» **Your task**:
From the line that contains "Expand the Add Column dropdown" to the last line of the entries, set down each line exactly as written, both ends included, with nothing else.

Pixel coordinate grounding data
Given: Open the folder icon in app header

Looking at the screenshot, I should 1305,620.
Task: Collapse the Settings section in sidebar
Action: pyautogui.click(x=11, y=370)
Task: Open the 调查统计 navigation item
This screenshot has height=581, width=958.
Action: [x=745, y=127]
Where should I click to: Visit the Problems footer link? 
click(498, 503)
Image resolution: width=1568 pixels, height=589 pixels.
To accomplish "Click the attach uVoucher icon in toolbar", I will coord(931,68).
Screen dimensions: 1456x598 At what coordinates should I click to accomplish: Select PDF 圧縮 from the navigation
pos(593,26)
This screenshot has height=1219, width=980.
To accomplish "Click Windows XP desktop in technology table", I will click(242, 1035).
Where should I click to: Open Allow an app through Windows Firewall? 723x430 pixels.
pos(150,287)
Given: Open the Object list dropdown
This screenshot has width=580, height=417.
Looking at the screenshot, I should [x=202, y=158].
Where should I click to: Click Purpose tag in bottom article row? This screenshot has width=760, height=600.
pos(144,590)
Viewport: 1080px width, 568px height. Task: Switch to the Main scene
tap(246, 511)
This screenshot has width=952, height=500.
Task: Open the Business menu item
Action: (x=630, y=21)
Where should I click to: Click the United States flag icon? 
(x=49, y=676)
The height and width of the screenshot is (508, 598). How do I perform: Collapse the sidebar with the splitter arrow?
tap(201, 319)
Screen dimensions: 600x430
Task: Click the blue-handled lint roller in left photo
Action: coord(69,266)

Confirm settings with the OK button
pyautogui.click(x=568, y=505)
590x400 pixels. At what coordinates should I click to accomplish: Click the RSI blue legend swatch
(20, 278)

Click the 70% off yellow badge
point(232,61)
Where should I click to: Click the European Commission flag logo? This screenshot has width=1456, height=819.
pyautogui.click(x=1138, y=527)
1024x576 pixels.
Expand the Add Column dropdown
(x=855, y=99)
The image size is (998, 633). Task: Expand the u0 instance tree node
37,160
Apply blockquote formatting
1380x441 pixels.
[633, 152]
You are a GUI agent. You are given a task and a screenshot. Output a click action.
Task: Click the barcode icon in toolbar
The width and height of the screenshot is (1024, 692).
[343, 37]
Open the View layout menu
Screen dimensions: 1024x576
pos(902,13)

» **Completed exercise**:
Expand the Add Column dropdown
(x=855, y=99)
The image size is (998, 633). Task: Expand the u0 instance tree node
37,160
Apply blockquote formatting
1380x441 pixels.
[633, 152]
You are a GUI agent. You are given a task and a screenshot. Output a click action.
Task: Click the barcode icon in toolbar
The width and height of the screenshot is (1024, 692).
[343, 37]
Open the View layout menu
Screen dimensions: 1024x576
pos(902,13)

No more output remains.